Role of nanostructure on the optical waveguiding properties of epitaxial LiNbO3 films

• Published in: Journal of physics. D, Applied physics Vol. 42; no. 14; pp. 145403 - 145403 (10)
• Main Authors: Boulle, A, Kilburger, S, Di Bin, P, Millon, E, Di Bin, C, Guinebretière, R, Bessaudou, A
• Format: Journal Article
• Language: English
• Published: Bristol IOP Publishing 21.07.2009; Institute of Physics
• Subjects: Exact sciences and technology; Fundamental areas of phenomenology (including applications); Optical elements, devices, and systems; Optical waveguides and coupleurs; Optics; Physics; Wave optics; Wave propagation, transmission and absorption; Non linear material; Ternary compounds; Roughness; Measuring methods; Pulsed laser deposition; XRD; Nanostructures; Layer thickness; Optical waveguides; Optical losses; Monocrystals; Electromagnetic wave propagation; Intensity distribution; Strains; Optical properties; X radiation; Optical materials; Lithium Niobates; Nanostructured materials; Nanocrystal
• ISSN: 0022-3727; 1361-6463
• DOI: 10.1088/0022-3727/42/14/145403

High-quality LiNbO3 (LN) epitaxial films have been grown on (0 0 1)Al2O3 substrates by pulsed laser deposition.

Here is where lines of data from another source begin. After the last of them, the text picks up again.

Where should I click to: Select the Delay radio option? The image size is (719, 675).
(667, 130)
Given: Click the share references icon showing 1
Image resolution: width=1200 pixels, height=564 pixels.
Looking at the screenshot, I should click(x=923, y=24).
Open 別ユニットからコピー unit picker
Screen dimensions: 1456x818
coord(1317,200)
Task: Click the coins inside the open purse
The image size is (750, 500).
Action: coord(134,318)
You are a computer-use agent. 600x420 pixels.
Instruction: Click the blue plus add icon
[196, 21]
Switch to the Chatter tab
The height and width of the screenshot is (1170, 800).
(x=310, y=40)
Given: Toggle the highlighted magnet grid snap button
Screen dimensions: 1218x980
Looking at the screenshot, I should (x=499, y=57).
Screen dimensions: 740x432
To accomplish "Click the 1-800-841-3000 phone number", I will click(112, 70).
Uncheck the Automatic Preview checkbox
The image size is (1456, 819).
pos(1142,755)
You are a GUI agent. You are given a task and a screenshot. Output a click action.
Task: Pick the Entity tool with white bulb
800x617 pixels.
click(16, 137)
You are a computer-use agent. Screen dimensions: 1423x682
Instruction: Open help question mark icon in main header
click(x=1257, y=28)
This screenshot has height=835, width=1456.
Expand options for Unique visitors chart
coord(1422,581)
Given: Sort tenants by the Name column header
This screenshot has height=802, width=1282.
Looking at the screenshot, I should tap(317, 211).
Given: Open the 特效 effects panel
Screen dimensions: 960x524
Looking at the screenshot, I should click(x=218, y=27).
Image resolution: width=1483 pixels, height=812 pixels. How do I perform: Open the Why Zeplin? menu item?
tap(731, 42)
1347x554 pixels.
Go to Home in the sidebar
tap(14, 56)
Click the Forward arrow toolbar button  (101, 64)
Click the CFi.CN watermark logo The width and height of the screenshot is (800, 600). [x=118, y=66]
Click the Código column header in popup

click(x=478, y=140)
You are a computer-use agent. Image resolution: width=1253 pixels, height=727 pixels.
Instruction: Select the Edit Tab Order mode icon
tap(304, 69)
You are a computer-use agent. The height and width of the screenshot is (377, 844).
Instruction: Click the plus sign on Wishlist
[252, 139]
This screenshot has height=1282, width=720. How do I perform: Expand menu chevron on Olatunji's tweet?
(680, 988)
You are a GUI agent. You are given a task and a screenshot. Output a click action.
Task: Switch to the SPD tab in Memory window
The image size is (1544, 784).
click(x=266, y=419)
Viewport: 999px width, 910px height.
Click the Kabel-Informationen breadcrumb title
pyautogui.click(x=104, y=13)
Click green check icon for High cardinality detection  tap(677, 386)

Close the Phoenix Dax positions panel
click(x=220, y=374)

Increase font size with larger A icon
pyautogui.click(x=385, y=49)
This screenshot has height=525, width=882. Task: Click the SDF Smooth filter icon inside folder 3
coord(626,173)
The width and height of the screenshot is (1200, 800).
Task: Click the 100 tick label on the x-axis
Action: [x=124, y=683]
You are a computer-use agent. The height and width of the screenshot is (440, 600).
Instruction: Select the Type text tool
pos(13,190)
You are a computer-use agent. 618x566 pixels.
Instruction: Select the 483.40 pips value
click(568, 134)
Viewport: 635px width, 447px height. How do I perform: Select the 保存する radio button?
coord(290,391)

The deposition conditions have been optimized using experimental designs to promote the growth of highly (0 0 1)-oriented, phase pure and light-guiding LN films. The structural and nanostructural properties have been investigated by x-ray diffraction reciprocal space mapping and the guiding properties have been investigated by m-line spectroscopy and measurements of the light propagation losses. In particular it is shown that the film composition, the state of strain, the film thickness, the film roughness, the lateral extension of the crystallites building up the film as well as the mosaicity can be determined by a careful examination of the x-ray reciprocal space maps associated with simulation of the diffracted intensity distribution in reciprocal space. The guiding properties have been correlated with the nanostructural properties of the films: whereas light guiding has been clearly observed in single-crystal-like films, the existence of a mosaic structure, made of nanocrystalline domains, is shown to be detrimental to the guiding properties.